**Work to do:**
Answer these questions from the passage about Witte.
1. About how many oral histories did Kline record during her time with Sea Grant?
2. At which library was the kids' storytime event that Witte joined on her second day at work?
3. Which Great Lake did Witte name as her favorite?

During her time with Sea Grant, Kline recorded about 70 oral histories.  Witte is preparing them for inclusion in UW-Madison’s Digital Collections, where they will be available for anyone in the world to listen to.

Outside the walls of Goodnight Hall, Witte has embraced the library’s robust outreach mission.  On her second day at work, she joined Moser at a kids’ storytime event at the Rosemary Garfoot Library in Cross Plains.

“It has surprised me how much community outreach is involved with this library, especially compared to many of the other academic libraries I’ve been to or worked at.  I love that component of this library, the cross-section of academic and public awareness,” said Witte.

What does the future hold?  After her expected graduation in 2020, Witte wants to stay in the world of academic libraries, focusing on STEM fields and research data services.

Of course, it’s virtually required to have a favorite body of water when working at the Aquatic Sciences Center. When asked about her favorite Great Lake, Witte named Lake Superior without hesitation.  “My family used to go to Bayfield when I was young, and we went to the Apostle Islands a few times, too, so it’s the one I associate with being the most fun.”

Add in a grandmother who owns a cottage on Lake Wisconsin, and family time spent at Lake Tomahawk in north-central Wisconsin, and Witte’s affinity for water and the Upper Midwest is clear. “I’ve been lucky to grow up on the water a lot.”

Stored records
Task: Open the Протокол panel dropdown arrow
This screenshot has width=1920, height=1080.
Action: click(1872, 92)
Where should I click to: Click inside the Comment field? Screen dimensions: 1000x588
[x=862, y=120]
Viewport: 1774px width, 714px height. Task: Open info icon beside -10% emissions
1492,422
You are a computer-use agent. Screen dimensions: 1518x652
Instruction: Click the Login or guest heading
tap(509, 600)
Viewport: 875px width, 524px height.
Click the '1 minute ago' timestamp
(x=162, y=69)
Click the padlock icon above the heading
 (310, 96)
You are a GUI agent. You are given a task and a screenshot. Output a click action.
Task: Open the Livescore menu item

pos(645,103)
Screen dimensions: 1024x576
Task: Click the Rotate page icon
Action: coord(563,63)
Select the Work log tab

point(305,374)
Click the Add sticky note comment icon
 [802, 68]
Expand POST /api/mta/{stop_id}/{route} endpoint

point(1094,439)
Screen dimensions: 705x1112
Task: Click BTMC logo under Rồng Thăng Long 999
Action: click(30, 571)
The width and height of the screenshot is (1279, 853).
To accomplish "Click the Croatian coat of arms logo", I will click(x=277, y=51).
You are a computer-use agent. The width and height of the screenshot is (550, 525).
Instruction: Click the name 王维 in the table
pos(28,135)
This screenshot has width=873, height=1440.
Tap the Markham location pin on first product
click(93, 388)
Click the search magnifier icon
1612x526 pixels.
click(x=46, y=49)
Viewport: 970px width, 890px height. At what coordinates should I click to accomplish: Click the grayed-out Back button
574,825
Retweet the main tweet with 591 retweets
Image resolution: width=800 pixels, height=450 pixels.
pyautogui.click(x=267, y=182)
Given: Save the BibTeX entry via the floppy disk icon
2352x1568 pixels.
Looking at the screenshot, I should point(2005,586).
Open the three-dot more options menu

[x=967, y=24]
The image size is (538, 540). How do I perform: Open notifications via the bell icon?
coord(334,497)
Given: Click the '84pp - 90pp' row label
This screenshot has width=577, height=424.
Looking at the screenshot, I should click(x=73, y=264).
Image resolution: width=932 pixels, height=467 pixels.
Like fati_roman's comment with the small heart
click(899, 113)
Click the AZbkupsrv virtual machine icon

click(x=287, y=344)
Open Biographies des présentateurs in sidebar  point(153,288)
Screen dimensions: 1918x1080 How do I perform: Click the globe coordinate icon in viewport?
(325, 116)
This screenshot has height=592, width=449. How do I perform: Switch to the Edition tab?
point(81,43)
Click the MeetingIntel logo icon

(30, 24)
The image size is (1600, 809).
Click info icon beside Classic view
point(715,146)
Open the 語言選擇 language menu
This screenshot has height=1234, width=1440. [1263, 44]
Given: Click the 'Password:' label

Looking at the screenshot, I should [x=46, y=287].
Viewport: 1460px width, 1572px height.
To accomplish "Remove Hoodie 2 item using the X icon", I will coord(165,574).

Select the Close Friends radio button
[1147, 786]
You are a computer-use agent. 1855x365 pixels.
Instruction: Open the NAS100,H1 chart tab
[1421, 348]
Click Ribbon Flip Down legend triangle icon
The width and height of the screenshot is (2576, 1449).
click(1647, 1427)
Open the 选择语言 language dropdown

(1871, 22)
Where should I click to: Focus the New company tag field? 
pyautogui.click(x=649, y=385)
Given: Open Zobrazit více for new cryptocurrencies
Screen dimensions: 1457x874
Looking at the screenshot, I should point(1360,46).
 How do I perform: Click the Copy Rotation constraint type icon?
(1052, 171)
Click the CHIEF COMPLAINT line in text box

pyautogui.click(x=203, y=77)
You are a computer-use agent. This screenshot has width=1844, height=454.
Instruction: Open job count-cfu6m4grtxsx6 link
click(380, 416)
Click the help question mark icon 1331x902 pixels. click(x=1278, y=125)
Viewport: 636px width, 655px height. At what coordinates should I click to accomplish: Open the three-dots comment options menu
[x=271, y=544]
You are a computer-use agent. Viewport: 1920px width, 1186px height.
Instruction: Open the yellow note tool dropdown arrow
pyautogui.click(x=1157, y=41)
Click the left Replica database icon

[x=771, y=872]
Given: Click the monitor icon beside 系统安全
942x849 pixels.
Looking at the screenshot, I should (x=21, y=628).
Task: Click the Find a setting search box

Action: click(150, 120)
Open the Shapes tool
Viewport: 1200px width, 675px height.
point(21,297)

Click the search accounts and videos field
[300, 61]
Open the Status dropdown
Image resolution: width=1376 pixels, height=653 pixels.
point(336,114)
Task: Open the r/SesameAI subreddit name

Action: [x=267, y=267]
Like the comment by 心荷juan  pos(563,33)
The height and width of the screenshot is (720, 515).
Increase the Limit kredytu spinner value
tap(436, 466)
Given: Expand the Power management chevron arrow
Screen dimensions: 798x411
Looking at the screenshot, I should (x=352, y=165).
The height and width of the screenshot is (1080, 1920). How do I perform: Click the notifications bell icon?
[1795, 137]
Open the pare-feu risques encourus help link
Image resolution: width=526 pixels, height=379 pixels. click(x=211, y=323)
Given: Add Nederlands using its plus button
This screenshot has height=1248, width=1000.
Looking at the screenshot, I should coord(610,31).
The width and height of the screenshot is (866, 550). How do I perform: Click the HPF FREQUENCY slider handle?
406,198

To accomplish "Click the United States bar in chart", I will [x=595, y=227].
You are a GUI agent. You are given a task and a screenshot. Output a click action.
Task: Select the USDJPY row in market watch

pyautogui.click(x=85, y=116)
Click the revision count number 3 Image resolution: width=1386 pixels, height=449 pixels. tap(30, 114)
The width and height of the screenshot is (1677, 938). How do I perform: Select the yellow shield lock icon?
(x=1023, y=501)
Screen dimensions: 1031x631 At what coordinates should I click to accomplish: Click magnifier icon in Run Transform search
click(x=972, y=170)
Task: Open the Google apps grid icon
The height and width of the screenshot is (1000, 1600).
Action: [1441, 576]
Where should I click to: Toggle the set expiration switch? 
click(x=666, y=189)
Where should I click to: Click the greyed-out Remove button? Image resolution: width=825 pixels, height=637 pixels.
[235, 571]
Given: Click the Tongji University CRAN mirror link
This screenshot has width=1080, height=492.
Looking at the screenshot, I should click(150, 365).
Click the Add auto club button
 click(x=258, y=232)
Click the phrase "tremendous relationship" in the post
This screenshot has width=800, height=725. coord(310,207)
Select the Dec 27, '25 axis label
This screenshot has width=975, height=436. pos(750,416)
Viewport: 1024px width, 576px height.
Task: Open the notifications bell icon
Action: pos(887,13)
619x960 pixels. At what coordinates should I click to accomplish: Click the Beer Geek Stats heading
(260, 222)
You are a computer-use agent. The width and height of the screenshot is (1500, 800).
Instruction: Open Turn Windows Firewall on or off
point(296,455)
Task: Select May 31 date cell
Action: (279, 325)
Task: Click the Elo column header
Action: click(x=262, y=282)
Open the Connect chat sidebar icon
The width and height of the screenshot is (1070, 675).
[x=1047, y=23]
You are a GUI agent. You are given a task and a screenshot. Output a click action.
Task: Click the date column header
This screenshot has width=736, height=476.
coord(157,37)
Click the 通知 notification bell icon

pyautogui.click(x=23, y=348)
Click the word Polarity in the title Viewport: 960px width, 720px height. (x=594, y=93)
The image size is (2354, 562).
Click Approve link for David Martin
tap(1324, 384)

**Correct output:**
1. About 70.
2. The Rosemary Garfoot Library in Cross Plains.
3. Lake Superior.